During September 2011,a salvage excavation was conducted at el-Ghabisiya, east of the new Nahariyya cemetery (Permit No. A-6287; map ref. 214931–7/767562–7), prior to the construction of a pumping station. The excavation, undertaken on behalf of the Israel Antiquities Authority and underwritten by the Meqorot Water Company, was directed by J. Gosker, with the assistance of Y. Lerer and H. Az e-Din (administration), R. Mishayev and M. Kahan (surveying) and Y. Bibas (field photography).
The site is situated on the western slope of the Asherat stream, c. 1.5 km south of Tel Kabri. The excavation area (30 sq m) consisted of a winepress and several cupmarks, hewn in the nari bedrock (Figs. 1, 2). The area surrounding the excavation had been damaged by construction work prior to the excavation. The site was documented in the Israel Archaeological Survey (Nahariyya-‘Amqa [4-5], Site 93, unpublished; IAA Reports 14: Site 39).

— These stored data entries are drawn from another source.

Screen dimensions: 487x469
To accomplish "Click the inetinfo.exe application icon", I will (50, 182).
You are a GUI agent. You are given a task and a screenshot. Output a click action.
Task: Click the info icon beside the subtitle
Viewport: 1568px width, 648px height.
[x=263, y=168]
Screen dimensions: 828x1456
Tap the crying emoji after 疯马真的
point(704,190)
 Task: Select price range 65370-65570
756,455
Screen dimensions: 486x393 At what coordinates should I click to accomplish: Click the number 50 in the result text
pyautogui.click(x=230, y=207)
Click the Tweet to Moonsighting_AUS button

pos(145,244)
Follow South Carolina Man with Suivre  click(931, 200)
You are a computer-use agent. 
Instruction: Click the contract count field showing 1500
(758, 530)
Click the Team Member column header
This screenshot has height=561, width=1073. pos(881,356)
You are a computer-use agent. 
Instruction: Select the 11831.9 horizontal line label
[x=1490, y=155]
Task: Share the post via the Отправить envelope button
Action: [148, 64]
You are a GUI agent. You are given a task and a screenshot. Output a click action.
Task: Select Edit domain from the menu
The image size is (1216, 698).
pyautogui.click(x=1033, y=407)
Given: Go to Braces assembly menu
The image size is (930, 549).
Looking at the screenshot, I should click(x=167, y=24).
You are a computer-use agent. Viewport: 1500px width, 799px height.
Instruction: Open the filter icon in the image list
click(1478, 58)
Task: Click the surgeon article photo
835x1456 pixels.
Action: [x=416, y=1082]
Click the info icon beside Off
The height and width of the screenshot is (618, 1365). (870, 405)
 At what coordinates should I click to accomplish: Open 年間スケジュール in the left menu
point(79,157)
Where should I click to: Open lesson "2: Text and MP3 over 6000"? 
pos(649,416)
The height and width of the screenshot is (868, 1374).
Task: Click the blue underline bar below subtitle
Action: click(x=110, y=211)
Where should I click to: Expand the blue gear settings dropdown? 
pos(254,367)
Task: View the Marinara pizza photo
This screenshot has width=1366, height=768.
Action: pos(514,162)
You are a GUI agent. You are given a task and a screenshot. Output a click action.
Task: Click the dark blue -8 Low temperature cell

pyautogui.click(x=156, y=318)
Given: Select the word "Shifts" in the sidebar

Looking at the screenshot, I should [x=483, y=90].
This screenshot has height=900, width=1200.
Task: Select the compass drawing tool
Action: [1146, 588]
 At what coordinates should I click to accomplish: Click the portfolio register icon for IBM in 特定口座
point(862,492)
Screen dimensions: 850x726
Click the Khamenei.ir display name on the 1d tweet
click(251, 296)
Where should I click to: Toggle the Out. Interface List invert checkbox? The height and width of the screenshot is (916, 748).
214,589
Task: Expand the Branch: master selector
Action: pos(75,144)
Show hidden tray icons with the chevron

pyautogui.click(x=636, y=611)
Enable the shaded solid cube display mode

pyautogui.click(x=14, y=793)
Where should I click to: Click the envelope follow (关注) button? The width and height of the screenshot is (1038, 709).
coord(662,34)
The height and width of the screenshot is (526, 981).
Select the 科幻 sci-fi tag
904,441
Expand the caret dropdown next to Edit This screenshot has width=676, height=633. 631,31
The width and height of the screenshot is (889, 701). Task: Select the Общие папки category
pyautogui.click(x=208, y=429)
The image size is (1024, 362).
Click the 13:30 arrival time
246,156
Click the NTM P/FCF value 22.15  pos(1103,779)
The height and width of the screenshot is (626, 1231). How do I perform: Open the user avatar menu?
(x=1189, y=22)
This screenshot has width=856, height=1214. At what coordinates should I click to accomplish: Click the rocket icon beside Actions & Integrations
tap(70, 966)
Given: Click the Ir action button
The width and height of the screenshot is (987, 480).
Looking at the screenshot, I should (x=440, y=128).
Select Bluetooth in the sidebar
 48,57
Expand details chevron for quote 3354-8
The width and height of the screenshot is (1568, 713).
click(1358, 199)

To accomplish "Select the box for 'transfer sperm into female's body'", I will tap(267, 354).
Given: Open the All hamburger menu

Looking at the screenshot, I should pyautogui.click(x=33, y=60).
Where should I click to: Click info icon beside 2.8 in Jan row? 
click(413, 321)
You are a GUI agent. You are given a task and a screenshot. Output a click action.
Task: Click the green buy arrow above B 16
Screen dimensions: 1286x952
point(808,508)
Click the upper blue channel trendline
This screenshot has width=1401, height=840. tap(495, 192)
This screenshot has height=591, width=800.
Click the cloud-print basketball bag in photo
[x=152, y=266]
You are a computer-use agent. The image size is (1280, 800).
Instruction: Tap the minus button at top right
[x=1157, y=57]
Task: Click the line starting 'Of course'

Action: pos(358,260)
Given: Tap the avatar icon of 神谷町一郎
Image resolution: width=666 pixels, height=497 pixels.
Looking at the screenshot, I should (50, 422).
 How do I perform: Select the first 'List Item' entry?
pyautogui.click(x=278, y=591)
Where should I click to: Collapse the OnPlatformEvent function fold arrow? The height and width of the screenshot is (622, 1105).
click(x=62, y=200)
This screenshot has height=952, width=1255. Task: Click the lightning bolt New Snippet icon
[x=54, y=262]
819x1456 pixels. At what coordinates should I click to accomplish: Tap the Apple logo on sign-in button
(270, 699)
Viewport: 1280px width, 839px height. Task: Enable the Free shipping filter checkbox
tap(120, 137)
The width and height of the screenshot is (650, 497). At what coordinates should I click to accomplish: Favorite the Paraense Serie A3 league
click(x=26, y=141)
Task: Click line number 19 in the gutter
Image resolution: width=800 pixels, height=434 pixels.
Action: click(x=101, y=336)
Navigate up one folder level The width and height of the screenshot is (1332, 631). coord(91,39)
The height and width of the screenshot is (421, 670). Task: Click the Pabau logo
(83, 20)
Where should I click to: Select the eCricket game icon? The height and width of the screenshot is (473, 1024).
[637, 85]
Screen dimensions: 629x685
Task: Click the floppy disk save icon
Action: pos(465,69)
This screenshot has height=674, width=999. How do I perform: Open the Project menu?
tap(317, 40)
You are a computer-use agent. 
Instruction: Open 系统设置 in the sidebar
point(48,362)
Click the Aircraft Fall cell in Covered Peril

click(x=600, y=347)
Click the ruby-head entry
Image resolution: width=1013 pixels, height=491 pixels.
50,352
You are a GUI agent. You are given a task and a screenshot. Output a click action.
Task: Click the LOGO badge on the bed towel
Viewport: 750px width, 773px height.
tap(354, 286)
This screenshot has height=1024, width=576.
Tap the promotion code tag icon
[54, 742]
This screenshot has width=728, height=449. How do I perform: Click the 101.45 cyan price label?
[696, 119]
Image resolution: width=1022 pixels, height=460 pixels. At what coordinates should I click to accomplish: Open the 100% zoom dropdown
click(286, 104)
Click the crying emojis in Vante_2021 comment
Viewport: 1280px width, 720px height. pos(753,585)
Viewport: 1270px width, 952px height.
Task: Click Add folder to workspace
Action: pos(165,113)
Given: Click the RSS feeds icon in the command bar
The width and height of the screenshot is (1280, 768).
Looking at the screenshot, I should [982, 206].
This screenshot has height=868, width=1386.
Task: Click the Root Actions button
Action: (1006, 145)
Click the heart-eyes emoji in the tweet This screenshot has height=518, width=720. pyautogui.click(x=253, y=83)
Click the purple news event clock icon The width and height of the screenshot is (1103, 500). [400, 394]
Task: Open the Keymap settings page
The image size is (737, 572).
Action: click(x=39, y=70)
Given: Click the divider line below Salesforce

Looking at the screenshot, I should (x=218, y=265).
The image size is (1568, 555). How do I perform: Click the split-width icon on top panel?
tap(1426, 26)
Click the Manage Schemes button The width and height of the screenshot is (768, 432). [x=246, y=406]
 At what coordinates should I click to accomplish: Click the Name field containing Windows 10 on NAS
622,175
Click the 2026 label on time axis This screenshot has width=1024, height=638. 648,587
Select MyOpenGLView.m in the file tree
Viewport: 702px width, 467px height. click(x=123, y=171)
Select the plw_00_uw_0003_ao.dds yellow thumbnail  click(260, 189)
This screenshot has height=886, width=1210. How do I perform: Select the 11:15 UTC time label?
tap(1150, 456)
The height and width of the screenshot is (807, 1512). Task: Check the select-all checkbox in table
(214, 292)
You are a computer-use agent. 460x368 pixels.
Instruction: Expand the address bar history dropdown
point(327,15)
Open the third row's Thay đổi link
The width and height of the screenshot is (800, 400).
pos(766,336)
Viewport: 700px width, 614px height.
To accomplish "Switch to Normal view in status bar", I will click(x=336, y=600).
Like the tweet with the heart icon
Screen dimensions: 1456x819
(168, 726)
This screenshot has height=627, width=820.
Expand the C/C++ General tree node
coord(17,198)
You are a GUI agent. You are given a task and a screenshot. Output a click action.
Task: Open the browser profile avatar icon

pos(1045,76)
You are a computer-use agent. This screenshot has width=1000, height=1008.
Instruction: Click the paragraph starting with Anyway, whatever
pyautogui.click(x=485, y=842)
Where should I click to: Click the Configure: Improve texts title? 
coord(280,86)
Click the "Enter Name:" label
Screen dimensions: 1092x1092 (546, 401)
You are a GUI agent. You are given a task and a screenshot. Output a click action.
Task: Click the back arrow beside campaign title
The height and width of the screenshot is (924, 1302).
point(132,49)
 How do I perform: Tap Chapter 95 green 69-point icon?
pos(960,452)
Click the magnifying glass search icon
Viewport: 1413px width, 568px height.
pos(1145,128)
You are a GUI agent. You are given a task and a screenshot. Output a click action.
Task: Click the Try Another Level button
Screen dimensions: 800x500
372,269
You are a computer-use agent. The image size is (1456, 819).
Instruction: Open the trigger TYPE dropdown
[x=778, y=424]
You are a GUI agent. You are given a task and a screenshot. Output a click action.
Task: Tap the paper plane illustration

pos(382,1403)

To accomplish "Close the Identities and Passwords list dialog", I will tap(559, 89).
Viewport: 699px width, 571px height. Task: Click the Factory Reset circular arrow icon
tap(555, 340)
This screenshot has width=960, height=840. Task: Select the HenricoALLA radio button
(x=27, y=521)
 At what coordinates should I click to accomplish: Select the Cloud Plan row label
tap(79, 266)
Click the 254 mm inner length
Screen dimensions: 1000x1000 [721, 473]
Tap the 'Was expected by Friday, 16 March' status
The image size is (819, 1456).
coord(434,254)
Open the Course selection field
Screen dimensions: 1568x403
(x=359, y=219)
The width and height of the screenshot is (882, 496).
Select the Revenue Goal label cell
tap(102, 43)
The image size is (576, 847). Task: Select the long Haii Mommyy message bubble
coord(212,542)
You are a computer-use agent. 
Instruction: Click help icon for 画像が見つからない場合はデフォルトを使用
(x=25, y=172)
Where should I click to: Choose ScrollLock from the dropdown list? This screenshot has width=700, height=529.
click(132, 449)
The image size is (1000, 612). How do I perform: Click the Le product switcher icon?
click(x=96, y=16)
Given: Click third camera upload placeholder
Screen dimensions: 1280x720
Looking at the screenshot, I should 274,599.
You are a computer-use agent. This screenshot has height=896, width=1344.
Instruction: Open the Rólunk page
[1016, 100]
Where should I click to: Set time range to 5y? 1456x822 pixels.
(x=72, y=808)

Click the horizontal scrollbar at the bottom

The winepress comprised a trapezoidal treading floor (L100; Fig. 3) and a collecting vat (L101; Fig. 4). The treading floor sloped steeply toward the east, where it narrowed into a deeply cut channel that connected it to the collecting vat. Due to the natural shape of the rock, the sides of both the treading floor and the collecting vat are of variable heights. The corners of the treading floor are rounded and parts of the winepress are eroded. The deep channel between the treading floor and the collecting vat might have been a perforation in the rock—an indicative feature of the Ta‘anakh winepress, dating to the Middle Bronze Age (‘Atiqot 34:195–197).
The cupmarks vary in size and depth; one of them is cut by the treading floor (L102; Fig. 5) and was apparently in use prior to the winepress. The location of the cupmarks shows no obvious connection to the winepress.
A rock-cut platform is located north of the winepress (L106; Fig. 6). Its northern and eastern sides are badly eroded and its southern side is cut by the treading floor. This platform could be the treading floor of an earlier winepress, whose collection vat should be found in the same location as the later one, possibly higher.
The rounded features of the excavated winepress point to a Bronze Age date; its resemblance to the Ta‘anakh winepress allows dating it to the Middle Bronze Age. At least one of the cupmarks and the rock-cut platform must be earlier and the possibility that the rock-cut platform was the treading floor of an earlier winepress can not be ruled out.